[Collected data entries]
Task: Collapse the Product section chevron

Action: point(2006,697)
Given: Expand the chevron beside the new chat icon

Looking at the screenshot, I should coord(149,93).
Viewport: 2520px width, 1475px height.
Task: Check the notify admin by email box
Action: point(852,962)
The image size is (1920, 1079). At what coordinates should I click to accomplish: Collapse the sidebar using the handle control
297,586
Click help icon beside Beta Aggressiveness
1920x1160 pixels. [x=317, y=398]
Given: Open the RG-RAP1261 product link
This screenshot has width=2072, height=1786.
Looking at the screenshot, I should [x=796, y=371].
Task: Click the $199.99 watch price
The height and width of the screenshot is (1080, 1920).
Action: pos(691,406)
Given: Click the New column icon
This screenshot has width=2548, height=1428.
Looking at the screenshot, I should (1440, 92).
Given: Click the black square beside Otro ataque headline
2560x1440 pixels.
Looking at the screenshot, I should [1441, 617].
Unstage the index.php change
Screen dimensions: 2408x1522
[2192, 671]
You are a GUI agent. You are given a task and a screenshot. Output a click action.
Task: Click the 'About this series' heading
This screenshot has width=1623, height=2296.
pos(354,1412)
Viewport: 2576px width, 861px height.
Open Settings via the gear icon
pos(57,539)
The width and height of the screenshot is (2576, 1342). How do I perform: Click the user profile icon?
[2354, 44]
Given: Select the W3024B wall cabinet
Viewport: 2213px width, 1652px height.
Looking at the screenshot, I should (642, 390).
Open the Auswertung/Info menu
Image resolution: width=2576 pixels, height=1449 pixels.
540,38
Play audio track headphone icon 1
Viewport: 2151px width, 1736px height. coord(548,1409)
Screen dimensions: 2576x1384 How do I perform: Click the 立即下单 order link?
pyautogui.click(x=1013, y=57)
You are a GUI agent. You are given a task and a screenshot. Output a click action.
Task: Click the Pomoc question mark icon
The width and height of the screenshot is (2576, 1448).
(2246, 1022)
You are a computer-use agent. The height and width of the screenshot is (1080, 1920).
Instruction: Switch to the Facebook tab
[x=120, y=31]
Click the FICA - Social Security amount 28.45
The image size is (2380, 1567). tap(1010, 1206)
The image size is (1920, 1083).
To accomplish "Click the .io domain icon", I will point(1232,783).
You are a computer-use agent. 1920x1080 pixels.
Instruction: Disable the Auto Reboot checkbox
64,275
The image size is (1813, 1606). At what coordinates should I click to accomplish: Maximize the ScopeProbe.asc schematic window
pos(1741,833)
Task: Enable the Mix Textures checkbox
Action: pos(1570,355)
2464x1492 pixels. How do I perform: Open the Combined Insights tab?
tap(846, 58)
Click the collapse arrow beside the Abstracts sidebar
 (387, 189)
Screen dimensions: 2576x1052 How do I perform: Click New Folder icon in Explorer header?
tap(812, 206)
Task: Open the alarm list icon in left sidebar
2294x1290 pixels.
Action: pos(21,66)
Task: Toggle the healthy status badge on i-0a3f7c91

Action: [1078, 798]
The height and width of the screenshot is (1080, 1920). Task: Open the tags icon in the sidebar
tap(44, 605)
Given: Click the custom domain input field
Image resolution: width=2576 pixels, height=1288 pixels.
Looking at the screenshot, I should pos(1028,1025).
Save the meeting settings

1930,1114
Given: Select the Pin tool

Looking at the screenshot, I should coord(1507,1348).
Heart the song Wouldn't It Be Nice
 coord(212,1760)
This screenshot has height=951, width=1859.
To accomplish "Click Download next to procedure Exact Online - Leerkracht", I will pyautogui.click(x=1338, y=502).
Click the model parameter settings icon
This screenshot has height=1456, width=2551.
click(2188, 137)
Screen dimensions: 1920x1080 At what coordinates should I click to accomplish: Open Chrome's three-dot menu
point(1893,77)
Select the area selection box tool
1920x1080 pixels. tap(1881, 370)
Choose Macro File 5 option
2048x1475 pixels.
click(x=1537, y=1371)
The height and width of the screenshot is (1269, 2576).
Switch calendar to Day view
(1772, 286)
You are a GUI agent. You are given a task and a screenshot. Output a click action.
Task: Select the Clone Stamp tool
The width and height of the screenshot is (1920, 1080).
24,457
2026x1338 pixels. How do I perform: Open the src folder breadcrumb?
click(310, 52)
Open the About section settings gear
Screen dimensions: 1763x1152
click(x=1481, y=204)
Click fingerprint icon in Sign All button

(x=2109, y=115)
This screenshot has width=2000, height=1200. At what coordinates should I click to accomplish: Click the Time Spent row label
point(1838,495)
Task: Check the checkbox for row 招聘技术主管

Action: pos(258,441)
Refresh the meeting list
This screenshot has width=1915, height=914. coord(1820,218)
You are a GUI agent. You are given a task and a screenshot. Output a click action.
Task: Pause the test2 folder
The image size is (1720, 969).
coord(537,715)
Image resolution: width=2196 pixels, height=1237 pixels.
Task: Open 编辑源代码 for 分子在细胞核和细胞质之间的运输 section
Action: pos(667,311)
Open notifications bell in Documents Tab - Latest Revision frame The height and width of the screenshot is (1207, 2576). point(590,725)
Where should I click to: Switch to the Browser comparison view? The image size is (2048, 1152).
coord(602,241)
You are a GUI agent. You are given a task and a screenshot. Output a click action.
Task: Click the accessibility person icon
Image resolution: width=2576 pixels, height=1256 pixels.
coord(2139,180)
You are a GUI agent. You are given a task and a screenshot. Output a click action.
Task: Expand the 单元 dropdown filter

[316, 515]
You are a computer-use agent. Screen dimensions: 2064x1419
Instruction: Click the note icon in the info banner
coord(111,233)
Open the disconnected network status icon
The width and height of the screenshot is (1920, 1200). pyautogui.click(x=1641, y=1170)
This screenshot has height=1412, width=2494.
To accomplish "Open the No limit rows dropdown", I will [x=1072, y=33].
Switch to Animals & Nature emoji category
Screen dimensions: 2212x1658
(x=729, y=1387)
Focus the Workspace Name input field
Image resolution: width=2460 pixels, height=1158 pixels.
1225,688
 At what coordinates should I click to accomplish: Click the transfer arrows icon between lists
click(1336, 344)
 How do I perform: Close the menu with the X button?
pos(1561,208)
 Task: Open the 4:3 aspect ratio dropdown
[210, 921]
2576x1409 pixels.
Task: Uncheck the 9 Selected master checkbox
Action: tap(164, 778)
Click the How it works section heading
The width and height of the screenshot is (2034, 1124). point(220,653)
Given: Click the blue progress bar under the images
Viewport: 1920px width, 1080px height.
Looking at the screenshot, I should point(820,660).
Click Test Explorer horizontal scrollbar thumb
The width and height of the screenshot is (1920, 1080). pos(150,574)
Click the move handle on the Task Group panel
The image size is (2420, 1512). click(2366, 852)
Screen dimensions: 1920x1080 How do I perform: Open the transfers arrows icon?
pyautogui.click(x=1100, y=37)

• Your instructions
Please transcribe each of the entries, exactly as written.

• Reply to the exercise
Task: Collapse the Product section chevron

Action: point(2006,697)
Given: Expand the chevron beside the new chat icon

Looking at the screenshot, I should coord(149,93).
Viewport: 2520px width, 1475px height.
Task: Check the notify admin by email box
Action: point(852,962)
The image size is (1920, 1079). At what coordinates should I click to accomplish: Collapse the sidebar using the handle control
297,586
Click help icon beside Beta Aggressiveness
1920x1160 pixels. [x=317, y=398]
Given: Open the RG-RAP1261 product link
This screenshot has width=2072, height=1786.
Looking at the screenshot, I should [x=796, y=371].
Task: Click the $199.99 watch price
The height and width of the screenshot is (1080, 1920).
Action: pos(691,406)
Given: Click the New column icon
This screenshot has width=2548, height=1428.
Looking at the screenshot, I should (1440, 92).
Given: Click the black square beside Otro ataque headline
2560x1440 pixels.
Looking at the screenshot, I should [1441, 617].
Unstage the index.php change
Screen dimensions: 2408x1522
[2192, 671]
You are a GUI agent. You are given a task and a screenshot. Output a click action.
Task: Click the 'About this series' heading
This screenshot has width=1623, height=2296.
pos(354,1412)
Viewport: 2576px width, 861px height.
Open Settings via the gear icon
pos(57,539)
The width and height of the screenshot is (2576, 1342). How do I perform: Click the user profile icon?
[2354, 44]
Given: Select the W3024B wall cabinet
Viewport: 2213px width, 1652px height.
Looking at the screenshot, I should (642, 390).
Open the Auswertung/Info menu
Image resolution: width=2576 pixels, height=1449 pixels.
540,38
Play audio track headphone icon 1
Viewport: 2151px width, 1736px height. coord(548,1409)
Screen dimensions: 2576x1384 How do I perform: Click the 立即下单 order link?
pyautogui.click(x=1013, y=57)
You are a GUI agent. You are given a task and a screenshot. Output a click action.
Task: Click the Pomoc question mark icon
The width and height of the screenshot is (2576, 1448).
(2246, 1022)
You are a computer-use agent. The height and width of the screenshot is (1080, 1920).
Instruction: Switch to the Facebook tab
[x=120, y=31]
Click the FICA - Social Security amount 28.45
The image size is (2380, 1567). tap(1010, 1206)
The image size is (1920, 1083).
To accomplish "Click the .io domain icon", I will point(1232,783).
You are a computer-use agent. 1920x1080 pixels.
Instruction: Disable the Auto Reboot checkbox
64,275
The image size is (1813, 1606). At what coordinates should I click to accomplish: Maximize the ScopeProbe.asc schematic window
pos(1741,833)
Task: Enable the Mix Textures checkbox
Action: pos(1570,355)
2464x1492 pixels. How do I perform: Open the Combined Insights tab?
tap(846, 58)
Click the collapse arrow beside the Abstracts sidebar
 (387, 189)
Screen dimensions: 2576x1052 How do I perform: Click New Folder icon in Explorer header?
tap(812, 206)
Task: Open the alarm list icon in left sidebar
2294x1290 pixels.
Action: pos(21,66)
Task: Toggle the healthy status badge on i-0a3f7c91

Action: [1078, 798]
The height and width of the screenshot is (1080, 1920). Task: Open the tags icon in the sidebar
tap(44, 605)
Given: Click the custom domain input field
Image resolution: width=2576 pixels, height=1288 pixels.
Looking at the screenshot, I should pos(1028,1025).
Save the meeting settings

1930,1114
Given: Select the Pin tool

Looking at the screenshot, I should coord(1507,1348).
Heart the song Wouldn't It Be Nice
 coord(212,1760)
This screenshot has height=951, width=1859.
To accomplish "Click Download next to procedure Exact Online - Leerkracht", I will pyautogui.click(x=1338, y=502).
Click the model parameter settings icon
This screenshot has height=1456, width=2551.
click(2188, 137)
Screen dimensions: 1920x1080 At what coordinates should I click to accomplish: Open Chrome's three-dot menu
point(1893,77)
Select the area selection box tool
1920x1080 pixels. tap(1881, 370)
Choose Macro File 5 option
2048x1475 pixels.
click(x=1537, y=1371)
The height and width of the screenshot is (1269, 2576).
Switch calendar to Day view
(1772, 286)
You are a GUI agent. You are given a task and a screenshot. Output a click action.
Task: Select the Clone Stamp tool
The width and height of the screenshot is (1920, 1080).
24,457
2026x1338 pixels. How do I perform: Open the src folder breadcrumb?
click(310, 52)
Open the About section settings gear
Screen dimensions: 1763x1152
click(x=1481, y=204)
Click fingerprint icon in Sign All button

(x=2109, y=115)
This screenshot has width=2000, height=1200. At what coordinates should I click to accomplish: Click the Time Spent row label
point(1838,495)
Task: Check the checkbox for row 招聘技术主管

Action: pos(258,441)
Refresh the meeting list
This screenshot has width=1915, height=914. coord(1820,218)
You are a GUI agent. You are given a task and a screenshot. Output a click action.
Task: Pause the test2 folder
The image size is (1720, 969).
coord(537,715)
Image resolution: width=2196 pixels, height=1237 pixels.
Task: Open 编辑源代码 for 分子在细胞核和细胞质之间的运输 section
Action: pos(667,311)
Open notifications bell in Documents Tab - Latest Revision frame The height and width of the screenshot is (1207, 2576). point(590,725)
Where should I click to: Switch to the Browser comparison view? The image size is (2048, 1152).
coord(602,241)
You are a GUI agent. You are given a task and a screenshot. Output a click action.
Task: Click the accessibility person icon
Image resolution: width=2576 pixels, height=1256 pixels.
coord(2139,180)
You are a GUI agent. You are given a task and a screenshot. Output a click action.
Task: Expand the 单元 dropdown filter

[316, 515]
You are a computer-use agent. Screen dimensions: 2064x1419
Instruction: Click the note icon in the info banner
coord(111,233)
Open the disconnected network status icon
The width and height of the screenshot is (1920, 1200). pyautogui.click(x=1641, y=1170)
This screenshot has height=1412, width=2494.
To accomplish "Open the No limit rows dropdown", I will [x=1072, y=33].
Switch to Animals & Nature emoji category
Screen dimensions: 2212x1658
(x=729, y=1387)
Focus the Workspace Name input field
Image resolution: width=2460 pixels, height=1158 pixels.
1225,688
 At what coordinates should I click to accomplish: Click the transfer arrows icon between lists
click(1336, 344)
 How do I perform: Close the menu with the X button?
pos(1561,208)
 Task: Open the 4:3 aspect ratio dropdown
[210, 921]
2576x1409 pixels.
Task: Uncheck the 9 Selected master checkbox
Action: tap(164, 778)
Click the How it works section heading
The width and height of the screenshot is (2034, 1124). point(220,653)
Given: Click the blue progress bar under the images
Viewport: 1920px width, 1080px height.
Looking at the screenshot, I should point(820,660).
Click Test Explorer horizontal scrollbar thumb
The width and height of the screenshot is (1920, 1080). pos(150,574)
Click the move handle on the Task Group panel
The image size is (2420, 1512). click(2366, 852)
Screen dimensions: 1920x1080 How do I perform: Open the transfers arrows icon?
pyautogui.click(x=1100, y=37)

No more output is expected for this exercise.